In this chapter we continue our prediction of option volume rank with the data that we wrangled in the previous chapter.  In particular, we will:

1. Fit a linear regression to four features.
1. Fit a lasso regression to our features to find the ones that have predictive power.
1. Find the optimal `n_neighbors for` a `KNeighborsRegressor`.
1. Run our backtest with the `KNeighborsRegressor` using the optimal `n_neighbors`.
1. Find the optimal `max_depth` for a `RandomForestRegressor`.
1. Run our backtest with the `RandomForestRegressor` using the optimal `max_depth`.

## Import Packages

Let's begin by importing the packages that we will need.

In [None]:
import pandas as pd
import numpy as np

## Reading-In Data

Next, let's read-in our training data and backtest data.

In [None]:
df_train = pd.read_csv('../data/option_train_2017.csv')
df_test = pd.read_csv('../data/option_test_2018.csv')

## Starting Features

We will start with the following four features.

In [None]:
features = ['iv_change_one_lag', 'scaled_return_one_lag', 'rank_one_lag', 'rank_change_one_lag']

## Linear Regression

We can now run a linear regression with these features.

In [None]:
from sklearn.linear_model import LinearRegression
df_features = df_train[features]
df_label = df_train[['daily_volume_rank']]
linear_regression = LinearRegression()
linear_regression.fit(df_features, np.ravel(df_label.values))
linear_regression.score(df_features, df_label)

0.3654074977254579

Let's check the parameters and see if they make intuitive sense.

In [None]:
df_linear_regression_coefficients = \
    pd.DataFrame({
        'feature':features,
        'coefficient':linear_regression.coef_
    })
df_linear_regression_coefficients

Unnamed: 0,feature,coefficient
0,iv_change_one_lag,0.010543
1,scaled_return_one_lag,-1.208765
2,rank_one_lag,0.680732
3,rank_change_one_lag,-0.274649


**Interpretation:**
1. `iv_change` - a positive change in implied vol could be caused by supply/demand effects of increased option buying, which could carry through to the following day 
1. `scaled_return` - when a stock goes down, long positions in the stock get fearful (or greedy) and option buying increases
1. `rank_one_lag` - if an underlying has high rank one day, it will likely have high rank the next day
1. `rank_change_one_lag` - if an underlying has a jump in volume one day, it will usually revert back to previous levels the next day

## Feature Selection Using Lasso

Lasso regression is a linear regression technique that minimizes an objective function that involves residual-sum-of-squares and also the magnitude of the regression coefficients.

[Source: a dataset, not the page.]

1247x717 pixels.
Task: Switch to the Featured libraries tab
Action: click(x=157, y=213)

In particular, it penalizes the objective for the collective magnitude of the regression coefficients.  This has the effect of making the coefficients of the non-predictive features equal to zero.

Thus, lasso regression can be a way of weeding out non-predictive coefficients.

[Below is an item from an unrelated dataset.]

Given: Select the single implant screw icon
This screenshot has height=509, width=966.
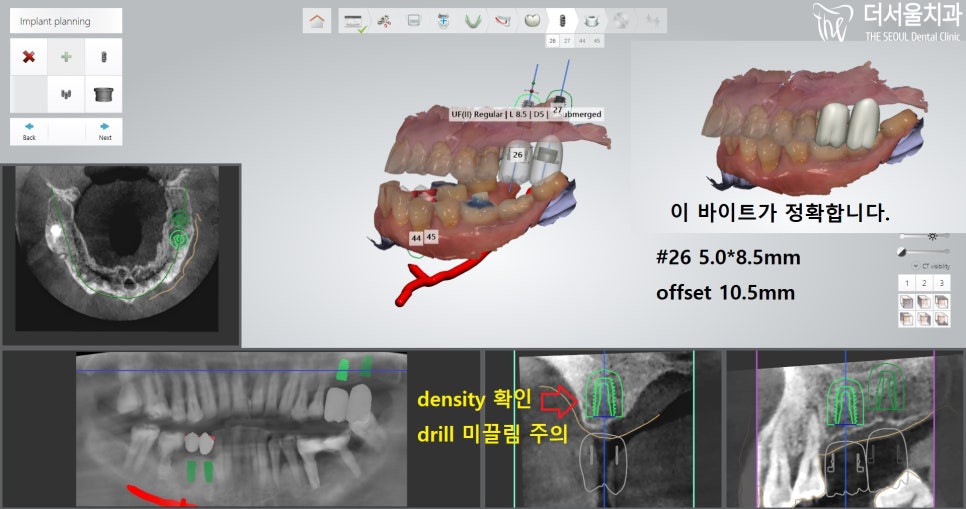Looking at the screenshot, I should 104,57.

Let's next fit a lasso regression to our four features.

In [None]:
from sklearn.linear_model import Lasso
df_features = df_train[features]
df_label = df_train[['daily_volume_rank']]
lasso = Lasso(alpha=0.10)
lasso.fit(df_features, np.ravel(df_label.values))
lasso.score(df_features, df_label)

0.3654059332222376

We can now examine the coefficients.  Notice that `iv_change_one_lag` has a value of 0, and thus it is not that predictive.

In [None]:
df_lasso_coefficients = \
    pd.DataFrame({
        'feature':features,
        'coefficient':lasso.coef_
    })
df_lasso_coefficients

Unnamed: 0,feature,coefficient
0,iv_change_one_lag,0.0
1,scaled_return_one_lag,-1.091635
2,rank_one_lag,0.680723
3,rank_change_one_lag,-0.274577


The `alpha` hyperparameter controls how much the coefficient sizes are penalized.  We can use cross-validation to choose the optimal level of `alpha`.

In [None]:
from sklearn.model_selection import cross_val_score
from sklearn.linear_model import Lasso
df_features = df_train[features]
df_label = df_train[['daily_volume_rank']]
alphas = np.linspace(0.1, 1, 10)
for ix_alpha in alphas:
   lasso = Lasso(alpha=ix_alpha)
   cvs = cross_val_score(lasso, df_features, df_label, cv = 10)
   print(np.round(ix_alpha, 2), cvs.mean())

0.1 0.3565912774339949
0.2 0.35658669987577574
0.3 0.35657893041868144
0.4 0.35656800276703626
0.5 0.35655390432426176
0.6 0.35653663509035816
0.7 0.35651619506532517
0.8 0.3564925842491631
0.9 0.3564673297611635
1.0 0.3564481756197352


In our case, the value of `alpha` doesn't seem to matter that much.  So we'll leave it as is.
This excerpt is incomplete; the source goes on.